## TRAVAIL DEMANDÉ
**a)** Résumez en deux phrases le texte sur l'ancien site de l'usine AZF à Toulouse.
**b)** Répondez aux questions suivantes d'après le texte sur l'ancien site de l'usine AZF :
(i) Quel hangar a explosé ?
(ii) Dans quelles villes l'explosion a-t-elle été entendue ?
(iii) À quel moment la grande tour rouge et blanche a-t-elle été démontée ?

La pôle chimique est à la moité du XXème siècle un important pourvoyeur d’emplois à Toulouse. L’industrie chimique participe activement au développement économique de la ville.

Un mur vestige d’un des hangars de l’usine est encore debout. Il est solidement étayé pour ne pas s’effondrer. Il est recouvert des graff’ récents.

Tout autour la végétation est dense, elle cache des conteneurs métalliques dont certains sont ouverts.

Une imposante pièce tubulaire, vestige de la production industrielle responsable de la catastrophe, domine ce vaste espace en friche grillagée. Les lapins y sont nombreux et il n’est pas rare de croiser renards et autres sangliers.

Le mur du hangar 224 voisin du hangar 221 qui a explosé est couvert de graffitis
Le mur du hangar 224 voisin du hangar 221 qui a explosé est couvert de graffitis

Au milieu, une zone de mémoire a été installée. On y trouve les stèles et un monument souvenir de cette dramatique journée. Le poste de garde avait résisté à l’explosion, mais pour des raisons de sécurité, il a été détruit le lendemain de l’explosion. Depuis il a été reconstruit à l’identique. À travers les vitres on peut apercevoir quelques photos.

Monument à la mémoire des vicitimes de la catastophe d'AZF
Monument à la mémoire des victimes employées par l’usine AZF lors de l’explosion du 21 septembre 2001

Au moment de l’explosion l’usine est toujours appelée ONIA par les toulousains, depuis on ne parle plus que d’AZF

Plus au Sud a été construit l’Oncopole. Sur ce site on remarque immédiatement le bâtiment aux allures futuristes qui borde la route, mais c’est tout un campus qui est sorti de terre.

Un peu plus loin sur les bords de Garonne dans d’anciennes gravières subsistent des ballastières, de lieux de stockage d’anciens explosifs de la première guerre mondiale. De l’autre côté d’un bras de Garonne en face du cratère reste le site Herakles ex SNPE (Société nationale des poudres et des explosifs). L’usine n’abrite plus de phosgène un gaz dangereux.

AZF, toujours dans les mémoires

L’explosion a été entendue jusqu’à Pamiers, Castres et Montauban

Quand on parle avec les toulousains on se rend compte que l’épisode d’AZF est toujours très présent. Certains disent même qu’ils ont l’impression que c’était hier.

Le monument constitué de colonne
Le mémorial représente le cratère formé par l’explosion de l’usine AZF, il émet un son qui rappelle les sirènes de l’usine

La grande tour Rouge et Blanche qui dominait l’usine a été démontée durant l’été 2013

La journée du 21 septembre 2001 reste gravée dans les mémoires des toulousains.

## EXTRAIT DE DONNÉES

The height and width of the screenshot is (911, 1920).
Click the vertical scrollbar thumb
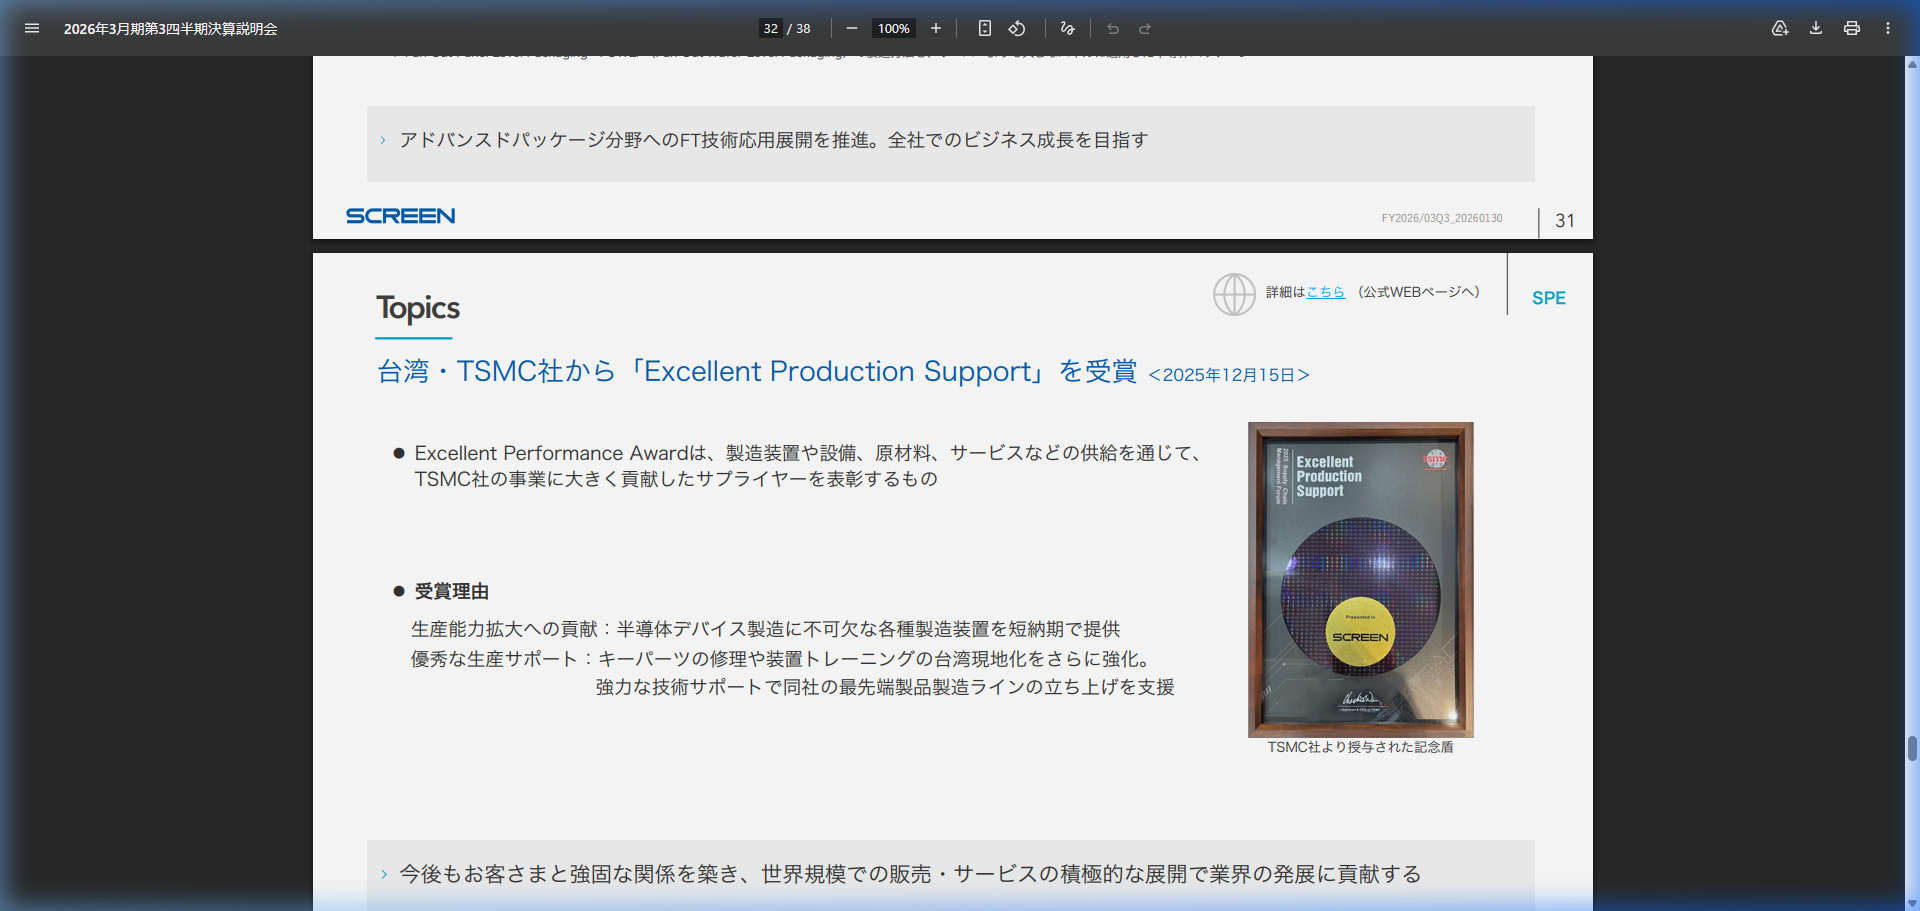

## CORRIGÉ DÉTAILLÉ
**a)** Sur l'ancien site de l'usine AZF à Toulouse, devenu une friche grillagée, subsistent un mur de hangar couvert de graffitis et une imposante pièce tubulaire, et une zone de mémoire avec des stèles et un monument rappelle l'explosion du 21 septembre 2001. Cette journée reste gravée dans les mémoires des Toulousains, tandis que l'Oncopole a été construit plus au sud.

**b)**
(i) Le hangar 221.
(ii) À Pamiers, Castres et Montauban.
(iii) Durant l'été 2013.